No. Not at all. The only time you see a bit of that is when he watches one of Wilder’s fights. Wilder boxed Breazeale [two weeks ago] and Josh watched that. But the reality is Andy Ruiz is a live opponent and that’s who he’s got to box.

So you didn’t feel any frustration in the pads, the morning after the Wilder fight?
No. It’s one fight at a time. Ruiz is a good opponent. If you overlook him, you’ve seen it time and time again, you come unstuck in heavyweight boxing. He’s deadly serious. All being well, he gets the win and then you can talk about Wilder.

Joshua clearly respects and enjoys working with you. What are the benefits of that Team GB system?
I just think if you look at the boxers, who have come through GB over the last 10 years, there have been at least six or seven professional world champions with more to come. Look at what AJ has achieved.

I think it’s a full-time programme. There are support staff we didn’t have in the past. Think of some of the boxers who didn’t quite get there in the Olympics. With the support they get now, bit of funding, physios, nutritionists, strength and conditioning, I think we would have been producing world beaters for some time if all that had been in place earlier.

AJ has benefited from that. But what makes him different from other fighters is he totally believes in himself, even when he was a novice.

Rob McCracken

And Joshua’s success gives back in way doesn’t it? He’s giving something to the next generation.
If you are a GB boxer now, Anthony Joshua was a 24-bout novice when he arrived at GB. If you see Anthony training there now, that inspires you.
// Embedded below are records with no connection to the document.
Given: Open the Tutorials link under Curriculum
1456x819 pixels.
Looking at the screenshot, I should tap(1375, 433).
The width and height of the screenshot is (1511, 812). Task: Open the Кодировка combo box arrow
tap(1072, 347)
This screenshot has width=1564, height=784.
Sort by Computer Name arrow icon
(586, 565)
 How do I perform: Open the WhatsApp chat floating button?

The reality is Anthony worked extensively with Joe Joyce in the Rio [Olympics] cycle and before. Joe’s improvement from them sparring together was remarkable and Joe went on and, in my opinion, won the gold in Rio, although he ended up with the silver. Hopefully that can continue.

Anthony Joshua has been sparring with Joe Joyce and [current top amateur] Frazer Clarke for years. Hopefully we can keep producing super-heavyweights who can go and win medals at the Olympic Games. Anthony has played a massive role in that. He’s been in vital in it as well.

He’s using a psychologist now?
He had a psychologist when he was on the programme. I just think the structure and making sense of things is really important. It’s a physical sport and you’re supposed to get on with it and not show any concern or weakness. But the reality is if someone can simplify things for you, it lets you get on with the boxing.

If they have experience, they can maybe tap into some things the coach may overlook. It can be as simple as your structure being right.